I’ve lost count of how many times I’ve traveled to London over the past 11 years. Each visit was an intellectual journey of its own kind, one spent getting lost in the corridors of this city’s vast cultural institutions. For a long time, though, places like the British Museum or the Victoria and Albert Museum (V&A) spoke to us from a certain distance. They narrated world history through their own imperial filters, their own centralizing gaze. As an Istanbul-based writer and researcher, standing before the famous portrait of Mehmed the Conqueror in London always stirred something deep in me, and yet, the encounter never quite exceeded what it was: becoming part of a story curated by others, frozen inside a permanent collection.

Museum gaze

This November, something at the V&A South Kensington promises to fundamentally upend that settled perception. Presented under the corporate patronage and vision of Koç Holding, “Constantinople to Istanbul: One City, Two Empires” arrives in London not as a conventional showcase of borrowed objects behind glass, but as a deliberate, heavyweight intellectual intervention.
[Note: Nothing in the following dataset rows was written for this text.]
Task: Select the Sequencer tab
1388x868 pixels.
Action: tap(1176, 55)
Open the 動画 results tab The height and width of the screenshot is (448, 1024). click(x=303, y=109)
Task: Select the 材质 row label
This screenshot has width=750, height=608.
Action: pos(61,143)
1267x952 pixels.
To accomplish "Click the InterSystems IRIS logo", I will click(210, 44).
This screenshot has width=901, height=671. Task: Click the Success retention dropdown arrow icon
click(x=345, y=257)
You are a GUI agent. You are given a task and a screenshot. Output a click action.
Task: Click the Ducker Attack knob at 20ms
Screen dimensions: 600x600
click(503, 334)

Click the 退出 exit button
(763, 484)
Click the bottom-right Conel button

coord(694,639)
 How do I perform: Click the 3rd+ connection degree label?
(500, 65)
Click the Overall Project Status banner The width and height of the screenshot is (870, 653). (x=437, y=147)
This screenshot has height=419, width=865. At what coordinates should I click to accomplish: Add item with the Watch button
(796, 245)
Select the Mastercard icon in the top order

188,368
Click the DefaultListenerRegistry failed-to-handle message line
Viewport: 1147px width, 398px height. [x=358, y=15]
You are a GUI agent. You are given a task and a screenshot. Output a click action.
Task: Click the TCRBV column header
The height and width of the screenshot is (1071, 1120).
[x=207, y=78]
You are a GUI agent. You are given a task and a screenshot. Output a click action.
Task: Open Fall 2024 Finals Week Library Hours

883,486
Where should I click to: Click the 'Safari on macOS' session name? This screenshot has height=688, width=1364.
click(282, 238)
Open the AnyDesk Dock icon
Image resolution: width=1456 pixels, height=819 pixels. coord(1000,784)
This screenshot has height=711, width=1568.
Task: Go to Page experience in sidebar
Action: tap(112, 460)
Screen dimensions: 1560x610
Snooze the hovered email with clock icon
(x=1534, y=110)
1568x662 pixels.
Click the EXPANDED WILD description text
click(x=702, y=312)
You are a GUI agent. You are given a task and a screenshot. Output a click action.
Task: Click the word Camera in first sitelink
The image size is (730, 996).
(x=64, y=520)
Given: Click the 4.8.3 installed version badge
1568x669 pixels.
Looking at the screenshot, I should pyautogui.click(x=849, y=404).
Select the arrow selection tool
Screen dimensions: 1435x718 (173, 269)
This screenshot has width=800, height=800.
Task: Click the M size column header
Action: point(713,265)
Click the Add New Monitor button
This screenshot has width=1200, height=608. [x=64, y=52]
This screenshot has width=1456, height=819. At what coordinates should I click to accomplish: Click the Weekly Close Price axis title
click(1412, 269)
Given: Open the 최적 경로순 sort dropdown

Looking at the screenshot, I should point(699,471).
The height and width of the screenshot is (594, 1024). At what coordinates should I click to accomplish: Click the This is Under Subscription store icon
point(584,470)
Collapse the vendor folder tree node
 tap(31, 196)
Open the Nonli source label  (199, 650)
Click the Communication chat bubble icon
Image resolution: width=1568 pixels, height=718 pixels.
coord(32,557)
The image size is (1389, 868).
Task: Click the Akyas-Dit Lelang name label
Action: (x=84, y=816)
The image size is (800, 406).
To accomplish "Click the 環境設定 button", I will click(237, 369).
It establishes genuine common ground where two ancient cultures might actually speak to each other, strictly at eye level. What makes this project an international milestone rather than a mere temporary exhibition is the profound institutional ecosystem supporting it. This is not a display harvested from Western depots, but a monumental collaboration directly involving Türkiye’s premier cultural guardians: Topkapı Sarayı (Topkapı Palace Museum), the Turkish Manuscript Institution (Türkiye Yazma Eserler Kurumu Başkanlığı) and the Istanbul Archaeology Museums.